◆ TASK TO COMPLETE ◆
As the answer, give exactly the lines of the records below from the one with "Open the @JuliaDavisNews handle" through the one with "The width and", ends included and pictures left out.
--- INPUT FOR THIS TASK Enclosed Below ---
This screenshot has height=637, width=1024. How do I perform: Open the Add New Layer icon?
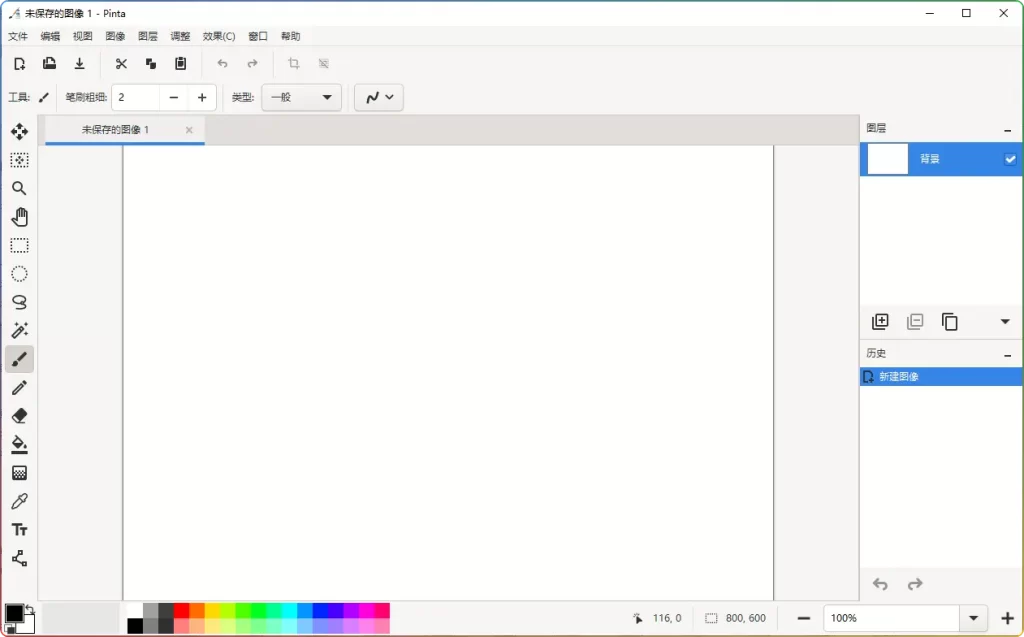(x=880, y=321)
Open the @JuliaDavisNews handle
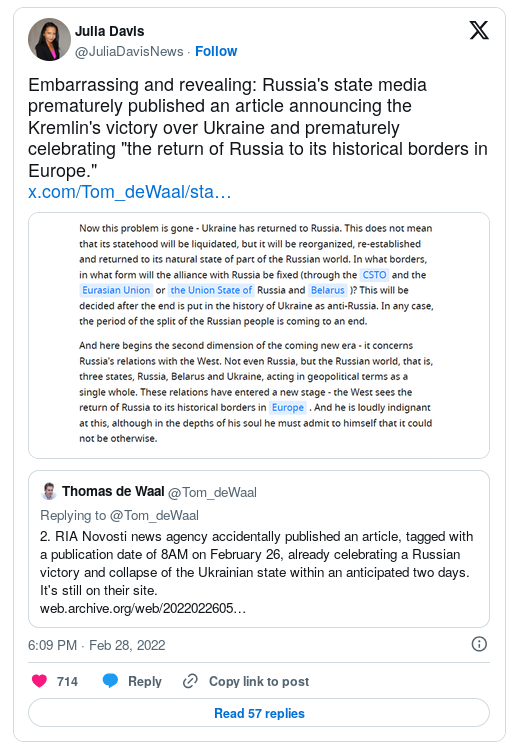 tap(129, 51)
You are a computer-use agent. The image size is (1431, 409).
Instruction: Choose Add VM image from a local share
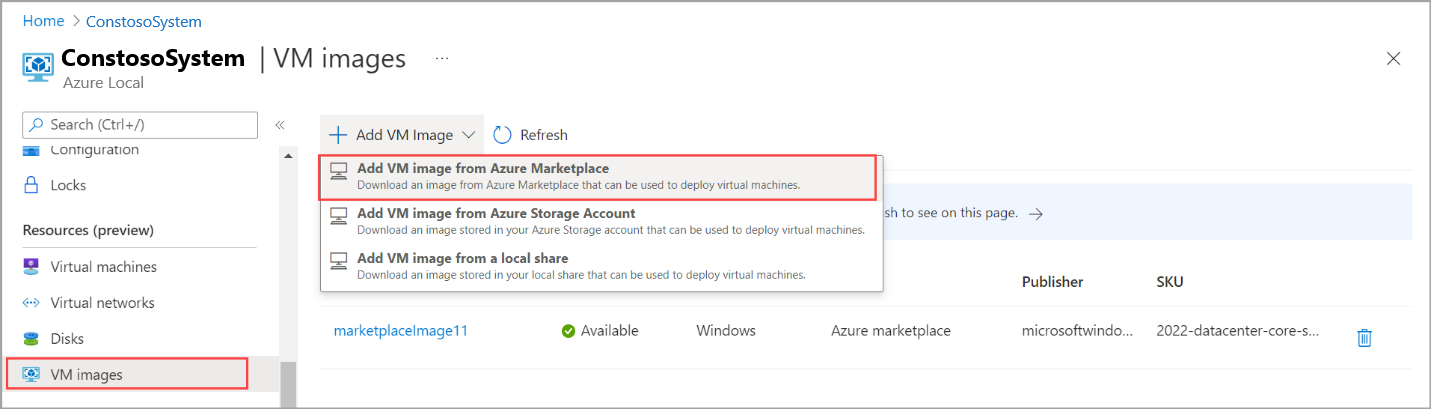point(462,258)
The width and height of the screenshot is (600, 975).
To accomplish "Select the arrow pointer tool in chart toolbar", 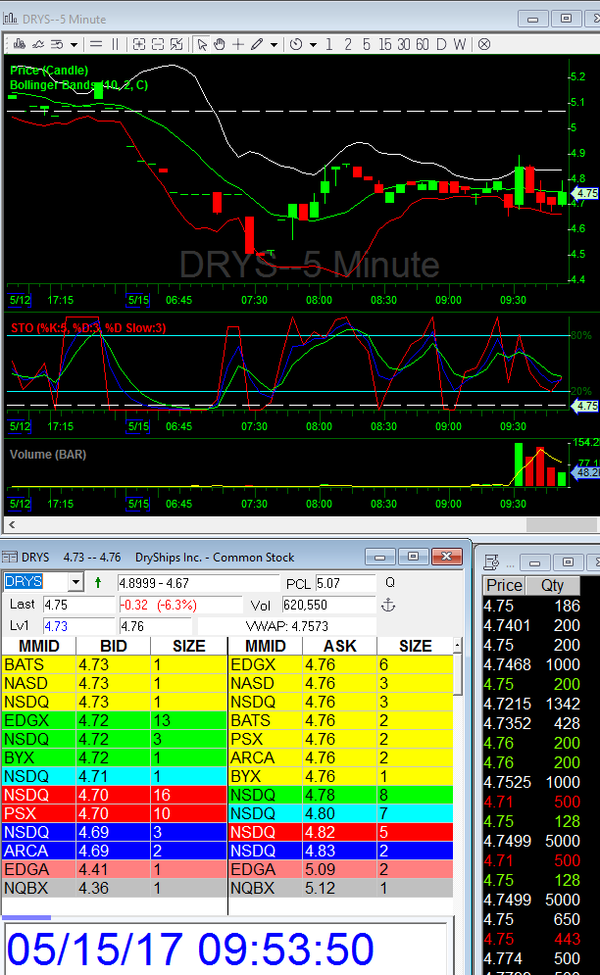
--- End of Enclosed INPUT FOR THIS TASK ---
◆ EXERCISE SOLUTION ◆
Open the @JuliaDavisNews handle
 tap(129, 51)
You are a computer-use agent. The image size is (1431, 409).
Instruction: Choose Add VM image from a local share
point(462,258)
The width and height of the screenshot is (600, 975).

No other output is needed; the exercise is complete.